[Opening Information section]
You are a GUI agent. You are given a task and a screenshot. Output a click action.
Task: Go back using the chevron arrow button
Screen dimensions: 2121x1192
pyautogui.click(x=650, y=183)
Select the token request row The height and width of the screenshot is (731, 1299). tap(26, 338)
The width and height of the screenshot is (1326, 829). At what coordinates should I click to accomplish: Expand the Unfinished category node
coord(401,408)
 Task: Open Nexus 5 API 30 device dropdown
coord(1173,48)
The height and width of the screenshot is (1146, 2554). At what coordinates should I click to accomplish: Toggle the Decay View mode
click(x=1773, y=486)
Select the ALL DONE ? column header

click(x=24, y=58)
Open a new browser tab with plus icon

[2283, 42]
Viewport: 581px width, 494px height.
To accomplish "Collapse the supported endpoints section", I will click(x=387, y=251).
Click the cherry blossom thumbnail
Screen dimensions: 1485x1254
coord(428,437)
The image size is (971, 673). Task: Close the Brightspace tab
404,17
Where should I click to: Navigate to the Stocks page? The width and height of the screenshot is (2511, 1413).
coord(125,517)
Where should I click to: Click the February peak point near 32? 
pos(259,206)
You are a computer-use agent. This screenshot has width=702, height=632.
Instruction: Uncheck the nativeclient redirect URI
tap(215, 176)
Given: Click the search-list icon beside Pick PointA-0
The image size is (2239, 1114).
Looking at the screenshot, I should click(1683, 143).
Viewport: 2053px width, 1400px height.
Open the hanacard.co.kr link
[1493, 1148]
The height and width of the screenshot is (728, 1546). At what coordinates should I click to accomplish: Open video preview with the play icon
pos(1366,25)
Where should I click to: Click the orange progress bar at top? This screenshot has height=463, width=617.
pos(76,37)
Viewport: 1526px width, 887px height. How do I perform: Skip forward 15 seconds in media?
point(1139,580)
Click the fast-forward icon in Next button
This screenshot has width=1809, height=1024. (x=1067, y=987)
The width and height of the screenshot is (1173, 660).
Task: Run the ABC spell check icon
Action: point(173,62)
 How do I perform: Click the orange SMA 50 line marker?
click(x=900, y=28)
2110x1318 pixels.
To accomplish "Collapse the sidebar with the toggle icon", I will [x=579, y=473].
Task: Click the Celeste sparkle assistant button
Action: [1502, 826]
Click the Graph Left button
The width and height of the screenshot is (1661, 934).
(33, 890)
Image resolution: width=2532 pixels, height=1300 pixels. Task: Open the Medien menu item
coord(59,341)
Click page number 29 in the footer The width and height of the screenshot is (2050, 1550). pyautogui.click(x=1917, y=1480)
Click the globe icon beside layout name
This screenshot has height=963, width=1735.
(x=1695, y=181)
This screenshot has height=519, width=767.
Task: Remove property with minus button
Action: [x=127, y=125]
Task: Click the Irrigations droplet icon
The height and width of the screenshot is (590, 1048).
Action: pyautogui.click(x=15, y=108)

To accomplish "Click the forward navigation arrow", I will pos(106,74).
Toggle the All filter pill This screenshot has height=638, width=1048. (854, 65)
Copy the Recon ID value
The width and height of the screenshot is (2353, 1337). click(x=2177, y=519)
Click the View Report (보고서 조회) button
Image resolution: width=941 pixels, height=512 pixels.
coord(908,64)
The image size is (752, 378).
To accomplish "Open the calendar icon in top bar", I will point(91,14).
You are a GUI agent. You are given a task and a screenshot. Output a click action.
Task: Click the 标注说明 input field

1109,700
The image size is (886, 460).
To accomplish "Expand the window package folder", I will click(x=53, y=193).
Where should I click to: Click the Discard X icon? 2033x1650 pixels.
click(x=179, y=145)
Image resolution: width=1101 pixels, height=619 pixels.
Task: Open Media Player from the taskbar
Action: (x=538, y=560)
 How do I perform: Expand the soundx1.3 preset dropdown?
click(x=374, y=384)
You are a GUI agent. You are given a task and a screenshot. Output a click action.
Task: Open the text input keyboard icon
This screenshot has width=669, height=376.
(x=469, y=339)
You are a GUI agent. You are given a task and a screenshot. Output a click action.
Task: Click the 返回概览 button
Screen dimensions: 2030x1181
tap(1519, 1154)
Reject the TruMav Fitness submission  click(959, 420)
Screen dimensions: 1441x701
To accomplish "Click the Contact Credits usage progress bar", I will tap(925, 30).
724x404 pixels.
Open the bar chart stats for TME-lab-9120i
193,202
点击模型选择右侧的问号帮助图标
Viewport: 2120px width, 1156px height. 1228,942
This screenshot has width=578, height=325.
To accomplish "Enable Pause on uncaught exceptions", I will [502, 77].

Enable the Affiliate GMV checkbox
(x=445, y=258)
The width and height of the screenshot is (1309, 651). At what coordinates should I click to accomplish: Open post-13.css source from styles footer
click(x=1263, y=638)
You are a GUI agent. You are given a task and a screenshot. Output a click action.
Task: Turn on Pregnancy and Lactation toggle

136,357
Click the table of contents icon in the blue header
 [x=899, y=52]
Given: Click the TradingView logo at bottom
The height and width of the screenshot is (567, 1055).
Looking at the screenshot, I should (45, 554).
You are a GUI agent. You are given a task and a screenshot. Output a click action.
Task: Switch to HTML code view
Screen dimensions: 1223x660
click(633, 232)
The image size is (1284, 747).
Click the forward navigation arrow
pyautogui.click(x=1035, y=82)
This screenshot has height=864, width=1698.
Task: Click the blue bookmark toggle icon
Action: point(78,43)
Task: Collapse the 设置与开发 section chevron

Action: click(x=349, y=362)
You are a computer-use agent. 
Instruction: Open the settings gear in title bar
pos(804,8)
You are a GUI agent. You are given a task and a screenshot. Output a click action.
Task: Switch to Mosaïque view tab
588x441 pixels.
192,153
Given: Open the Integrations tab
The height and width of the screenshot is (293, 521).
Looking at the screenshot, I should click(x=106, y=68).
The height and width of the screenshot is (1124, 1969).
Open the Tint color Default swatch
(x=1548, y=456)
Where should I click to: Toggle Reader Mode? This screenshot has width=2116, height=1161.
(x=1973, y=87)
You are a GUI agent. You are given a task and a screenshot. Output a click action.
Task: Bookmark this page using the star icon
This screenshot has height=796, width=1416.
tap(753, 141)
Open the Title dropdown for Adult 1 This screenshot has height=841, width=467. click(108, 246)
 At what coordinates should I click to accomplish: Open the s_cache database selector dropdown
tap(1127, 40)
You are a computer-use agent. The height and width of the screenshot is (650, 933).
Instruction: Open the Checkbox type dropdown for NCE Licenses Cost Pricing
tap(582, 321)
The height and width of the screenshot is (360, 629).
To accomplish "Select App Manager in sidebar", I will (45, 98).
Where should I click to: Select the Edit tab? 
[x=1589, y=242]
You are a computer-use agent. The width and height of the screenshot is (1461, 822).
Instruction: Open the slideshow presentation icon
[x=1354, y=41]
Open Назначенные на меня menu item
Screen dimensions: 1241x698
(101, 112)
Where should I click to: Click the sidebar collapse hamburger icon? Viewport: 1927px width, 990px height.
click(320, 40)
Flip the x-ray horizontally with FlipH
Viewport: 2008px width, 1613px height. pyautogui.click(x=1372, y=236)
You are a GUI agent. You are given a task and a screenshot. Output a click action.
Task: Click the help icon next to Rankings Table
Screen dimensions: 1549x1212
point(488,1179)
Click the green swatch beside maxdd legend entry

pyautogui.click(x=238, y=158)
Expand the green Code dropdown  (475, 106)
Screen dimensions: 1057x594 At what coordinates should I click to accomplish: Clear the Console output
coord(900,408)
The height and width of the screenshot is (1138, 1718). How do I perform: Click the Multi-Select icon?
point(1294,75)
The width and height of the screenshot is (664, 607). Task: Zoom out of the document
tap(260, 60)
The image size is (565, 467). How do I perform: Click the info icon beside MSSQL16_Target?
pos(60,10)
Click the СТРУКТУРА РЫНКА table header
[Closing Information section]
What is being asked ->
A verbatim copy of every record is what you should return.

Result of this task ->
You are a GUI agent. You are given a task and a screenshot. Output a click action.
Task: Go back using the chevron arrow button
Screen dimensions: 2121x1192
pyautogui.click(x=650, y=183)
Select the token request row The height and width of the screenshot is (731, 1299). tap(26, 338)
The width and height of the screenshot is (1326, 829). At what coordinates should I click to accomplish: Expand the Unfinished category node
coord(401,408)
 Task: Open Nexus 5 API 30 device dropdown
coord(1173,48)
The height and width of the screenshot is (1146, 2554). At what coordinates should I click to accomplish: Toggle the Decay View mode
click(x=1773, y=486)
Select the ALL DONE ? column header

click(x=24, y=58)
Open a new browser tab with plus icon

[2283, 42]
Viewport: 581px width, 494px height.
To accomplish "Collapse the supported endpoints section", I will click(x=387, y=251).
Click the cherry blossom thumbnail
Screen dimensions: 1485x1254
coord(428,437)
The image size is (971, 673). Task: Close the Brightspace tab
404,17
Where should I click to: Navigate to the Stocks page? The width and height of the screenshot is (2511, 1413).
coord(125,517)
Where should I click to: Click the February peak point near 32? 
pos(259,206)
You are a computer-use agent. This screenshot has width=702, height=632.
Instruction: Uncheck the nativeclient redirect URI
tap(215, 176)
Given: Click the search-list icon beside Pick PointA-0
The image size is (2239, 1114).
Looking at the screenshot, I should click(1683, 143).
Viewport: 2053px width, 1400px height.
Open the hanacard.co.kr link
[1493, 1148]
The height and width of the screenshot is (728, 1546). At what coordinates should I click to accomplish: Open video preview with the play icon
pos(1366,25)
Where should I click to: Click the orange progress bar at top? This screenshot has height=463, width=617.
pos(76,37)
Viewport: 1526px width, 887px height. How do I perform: Skip forward 15 seconds in media?
point(1139,580)
Click the fast-forward icon in Next button
This screenshot has width=1809, height=1024. (x=1067, y=987)
The width and height of the screenshot is (1173, 660).
Task: Run the ABC spell check icon
Action: point(173,62)
 How do I perform: Click the orange SMA 50 line marker?
click(x=900, y=28)
2110x1318 pixels.
To accomplish "Collapse the sidebar with the toggle icon", I will [x=579, y=473].
Task: Click the Celeste sparkle assistant button
Action: [1502, 826]
Click the Graph Left button
The width and height of the screenshot is (1661, 934).
(33, 890)
Image resolution: width=2532 pixels, height=1300 pixels. Task: Open the Medien menu item
coord(59,341)
Click page number 29 in the footer The width and height of the screenshot is (2050, 1550). pyautogui.click(x=1917, y=1480)
Click the globe icon beside layout name
This screenshot has height=963, width=1735.
(x=1695, y=181)
This screenshot has height=519, width=767.
Task: Remove property with minus button
Action: [x=127, y=125]
Task: Click the Irrigations droplet icon
The height and width of the screenshot is (590, 1048).
Action: pyautogui.click(x=15, y=108)

To accomplish "Click the forward navigation arrow", I will pos(106,74).
Toggle the All filter pill This screenshot has height=638, width=1048. (854, 65)
Copy the Recon ID value
The width and height of the screenshot is (2353, 1337). click(x=2177, y=519)
Click the View Report (보고서 조회) button
Image resolution: width=941 pixels, height=512 pixels.
coord(908,64)
The image size is (752, 378).
To accomplish "Open the calendar icon in top bar", I will point(91,14).
You are a GUI agent. You are given a task and a screenshot. Output a click action.
Task: Click the 标注说明 input field

1109,700
The image size is (886, 460).
To accomplish "Expand the window package folder", I will click(x=53, y=193).
Where should I click to: Click the Discard X icon? 2033x1650 pixels.
click(x=179, y=145)
Image resolution: width=1101 pixels, height=619 pixels.
Task: Open Media Player from the taskbar
Action: (x=538, y=560)
 How do I perform: Expand the soundx1.3 preset dropdown?
click(x=374, y=384)
You are a GUI agent. You are given a task and a screenshot. Output a click action.
Task: Open the text input keyboard icon
This screenshot has width=669, height=376.
(x=469, y=339)
You are a GUI agent. You are given a task and a screenshot. Output a click action.
Task: Click the 返回概览 button
Screen dimensions: 2030x1181
tap(1519, 1154)
Reject the TruMav Fitness submission  click(959, 420)
Screen dimensions: 1441x701
To accomplish "Click the Contact Credits usage progress bar", I will tap(925, 30).
724x404 pixels.
Open the bar chart stats for TME-lab-9120i
193,202
点击模型选择右侧的问号帮助图标
Viewport: 2120px width, 1156px height. 1228,942
This screenshot has width=578, height=325.
To accomplish "Enable Pause on uncaught exceptions", I will [502, 77].

Enable the Affiliate GMV checkbox
(x=445, y=258)
The width and height of the screenshot is (1309, 651). At what coordinates should I click to accomplish: Open post-13.css source from styles footer
click(x=1263, y=638)
You are a GUI agent. You are given a task and a screenshot. Output a click action.
Task: Turn on Pregnancy and Lactation toggle

136,357
Click the table of contents icon in the blue header
 [x=899, y=52]
Given: Click the TradingView logo at bottom
The height and width of the screenshot is (567, 1055).
Looking at the screenshot, I should (45, 554).
You are a GUI agent. You are given a task and a screenshot. Output a click action.
Task: Switch to HTML code view
Screen dimensions: 1223x660
click(633, 232)
The image size is (1284, 747).
Click the forward navigation arrow
pyautogui.click(x=1035, y=82)
This screenshot has height=864, width=1698.
Task: Click the blue bookmark toggle icon
Action: point(78,43)
Task: Collapse the 设置与开发 section chevron

Action: click(x=349, y=362)
You are a computer-use agent. 
Instruction: Open the settings gear in title bar
pos(804,8)
You are a GUI agent. You are given a task and a screenshot. Output a click action.
Task: Switch to Mosaïque view tab
588x441 pixels.
192,153
Given: Open the Integrations tab
The height and width of the screenshot is (293, 521).
Looking at the screenshot, I should click(x=106, y=68).
The height and width of the screenshot is (1124, 1969).
Open the Tint color Default swatch
(x=1548, y=456)
Where should I click to: Toggle Reader Mode? This screenshot has width=2116, height=1161.
(x=1973, y=87)
You are a GUI agent. You are given a task and a screenshot. Output a click action.
Task: Bookmark this page using the star icon
This screenshot has height=796, width=1416.
tap(753, 141)
Open the Title dropdown for Adult 1 This screenshot has height=841, width=467. click(108, 246)
 At what coordinates should I click to accomplish: Open the s_cache database selector dropdown
tap(1127, 40)
You are a computer-use agent. The height and width of the screenshot is (650, 933).
Instruction: Open the Checkbox type dropdown for NCE Licenses Cost Pricing
tap(582, 321)
The height and width of the screenshot is (360, 629).
To accomplish "Select App Manager in sidebar", I will (45, 98).
Where should I click to: Select the Edit tab? 
[x=1589, y=242]
You are a computer-use agent. The width and height of the screenshot is (1461, 822).
Instruction: Open the slideshow presentation icon
[x=1354, y=41]
Open Назначенные на меня menu item
Screen dimensions: 1241x698
(101, 112)
Where should I click to: Click the sidebar collapse hamburger icon? Viewport: 1927px width, 990px height.
click(320, 40)
Flip the x-ray horizontally with FlipH
Viewport: 2008px width, 1613px height. pyautogui.click(x=1372, y=236)
You are a GUI agent. You are given a task and a screenshot. Output a click action.
Task: Click the help icon next to Rankings Table
Screen dimensions: 1549x1212
point(488,1179)
Click the green swatch beside maxdd legend entry

pyautogui.click(x=238, y=158)
Expand the green Code dropdown  (475, 106)
Screen dimensions: 1057x594 At what coordinates should I click to accomplish: Clear the Console output
coord(900,408)
The height and width of the screenshot is (1138, 1718). How do I perform: Click the Multi-Select icon?
point(1294,75)
The width and height of the screenshot is (664, 607). Task: Zoom out of the document
tap(260, 60)
The image size is (565, 467). How do I perform: Click the info icon beside MSSQL16_Target?
pos(60,10)
Click the СТРУКТУРА РЫНКА table header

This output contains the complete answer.